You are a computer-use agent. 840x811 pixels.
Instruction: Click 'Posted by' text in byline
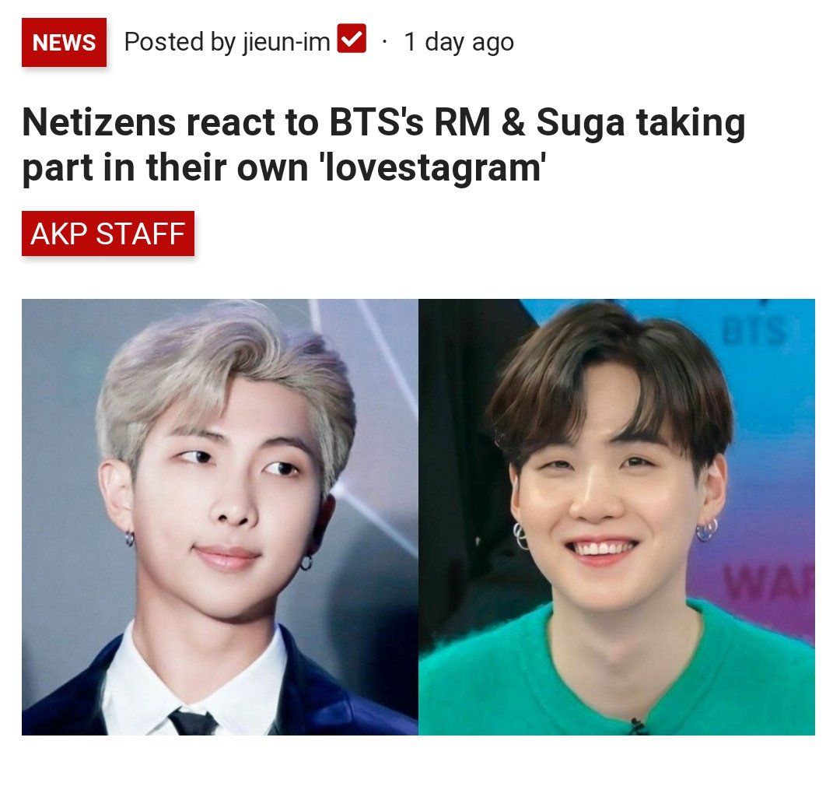(x=180, y=42)
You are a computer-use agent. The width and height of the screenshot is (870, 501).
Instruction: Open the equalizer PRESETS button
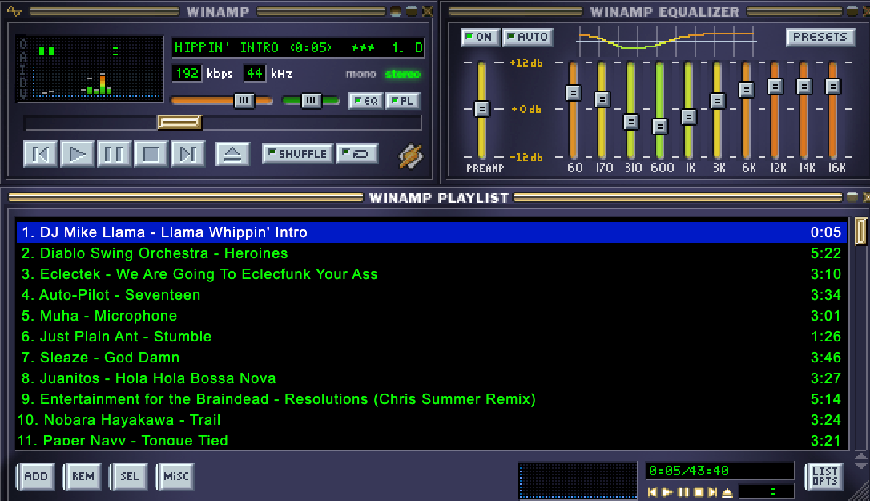coord(820,37)
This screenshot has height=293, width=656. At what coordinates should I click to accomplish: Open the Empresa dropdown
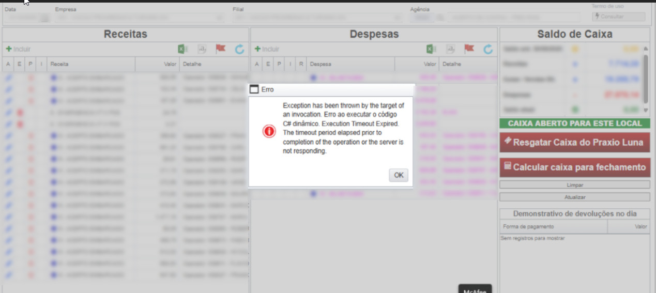[220, 18]
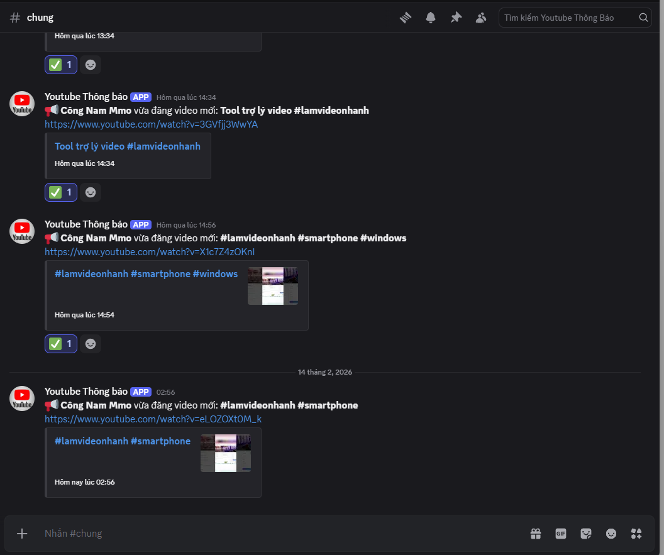664x555 pixels.
Task: Click the plus attachment button in message bar
Action: (22, 534)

Instructions for the task: All of the material above should be copied exactly, minus the pictures.

Answer to this problem:
You are a computer-use agent. 840x811 pixels.
Instruction: Click 'Posted by' text in byline
(x=180, y=42)
You are a computer-use agent. The width and height of the screenshot is (870, 501).
Instruction: Open the equalizer PRESETS button
coord(820,37)
This screenshot has height=293, width=656. At what coordinates should I click to accomplish: Open the Empresa dropdown
[220, 18]
664x555 pixels.
Task: Click the plus attachment button in message bar
Action: (22, 534)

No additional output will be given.